(Data to examine Opens)
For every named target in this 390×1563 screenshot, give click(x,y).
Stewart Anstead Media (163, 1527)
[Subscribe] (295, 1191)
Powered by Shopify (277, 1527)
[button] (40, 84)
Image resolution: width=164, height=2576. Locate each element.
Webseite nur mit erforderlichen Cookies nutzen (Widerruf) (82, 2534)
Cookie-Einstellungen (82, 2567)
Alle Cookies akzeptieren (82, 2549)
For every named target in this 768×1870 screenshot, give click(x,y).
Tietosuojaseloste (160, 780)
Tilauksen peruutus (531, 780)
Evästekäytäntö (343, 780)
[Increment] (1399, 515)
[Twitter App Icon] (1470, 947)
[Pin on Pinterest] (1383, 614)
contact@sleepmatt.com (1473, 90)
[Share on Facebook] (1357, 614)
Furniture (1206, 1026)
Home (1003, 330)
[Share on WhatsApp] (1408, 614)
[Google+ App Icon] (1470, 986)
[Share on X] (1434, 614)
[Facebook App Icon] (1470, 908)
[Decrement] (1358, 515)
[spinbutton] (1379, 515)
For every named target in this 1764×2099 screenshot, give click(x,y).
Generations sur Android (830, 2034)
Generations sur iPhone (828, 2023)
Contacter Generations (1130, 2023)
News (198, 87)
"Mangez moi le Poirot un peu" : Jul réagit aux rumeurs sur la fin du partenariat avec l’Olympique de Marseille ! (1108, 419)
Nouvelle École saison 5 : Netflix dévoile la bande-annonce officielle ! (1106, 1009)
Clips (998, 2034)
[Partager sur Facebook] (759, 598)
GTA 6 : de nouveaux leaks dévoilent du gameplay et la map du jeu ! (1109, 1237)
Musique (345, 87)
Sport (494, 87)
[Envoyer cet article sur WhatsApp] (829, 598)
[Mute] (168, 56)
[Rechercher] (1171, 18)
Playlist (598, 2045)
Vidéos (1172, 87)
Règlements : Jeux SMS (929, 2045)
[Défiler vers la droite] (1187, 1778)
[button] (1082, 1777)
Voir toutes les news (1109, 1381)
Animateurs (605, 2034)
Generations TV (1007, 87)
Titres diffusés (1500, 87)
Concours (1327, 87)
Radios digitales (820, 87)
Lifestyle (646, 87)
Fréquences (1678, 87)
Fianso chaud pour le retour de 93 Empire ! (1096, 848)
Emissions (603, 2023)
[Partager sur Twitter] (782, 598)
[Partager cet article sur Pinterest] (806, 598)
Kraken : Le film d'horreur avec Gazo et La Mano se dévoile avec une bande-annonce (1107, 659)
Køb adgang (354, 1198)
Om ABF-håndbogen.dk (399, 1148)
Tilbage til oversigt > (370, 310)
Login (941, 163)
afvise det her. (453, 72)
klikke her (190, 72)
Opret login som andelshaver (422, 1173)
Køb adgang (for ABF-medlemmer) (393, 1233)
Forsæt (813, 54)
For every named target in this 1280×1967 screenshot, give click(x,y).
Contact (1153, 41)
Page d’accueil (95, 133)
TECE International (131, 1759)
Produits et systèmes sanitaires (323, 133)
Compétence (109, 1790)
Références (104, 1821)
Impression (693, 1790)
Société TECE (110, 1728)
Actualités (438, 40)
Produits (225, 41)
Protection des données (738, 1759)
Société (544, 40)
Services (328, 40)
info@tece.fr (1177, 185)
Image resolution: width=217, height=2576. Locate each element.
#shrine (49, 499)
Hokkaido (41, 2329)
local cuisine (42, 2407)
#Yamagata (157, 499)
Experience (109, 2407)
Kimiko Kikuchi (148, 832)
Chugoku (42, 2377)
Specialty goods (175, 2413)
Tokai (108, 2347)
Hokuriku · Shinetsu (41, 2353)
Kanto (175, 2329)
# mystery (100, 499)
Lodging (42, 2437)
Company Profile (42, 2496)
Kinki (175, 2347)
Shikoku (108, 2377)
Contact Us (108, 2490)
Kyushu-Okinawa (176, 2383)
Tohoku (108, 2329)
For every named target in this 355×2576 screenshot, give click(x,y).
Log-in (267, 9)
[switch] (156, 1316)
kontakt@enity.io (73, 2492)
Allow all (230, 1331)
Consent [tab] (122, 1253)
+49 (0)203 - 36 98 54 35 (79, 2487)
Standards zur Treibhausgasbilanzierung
(Data to examine Closes)
■ Task to complete
The response must hold only the lines above from the line with "Opret login som andelshaver (422, 1173)" through the line with "TECE International (131, 1759)", each copied exactly, both ends kept.

■ Solution to this exercise
Opret login som andelshaver (422, 1173)
Køb adgang (for ABF-medlemmer) (393, 1233)
Forsæt (813, 54)
For every named target in this 1280×1967 screenshot, give click(x,y).
Contact (1153, 41)
Page d’accueil (95, 133)
TECE International (131, 1759)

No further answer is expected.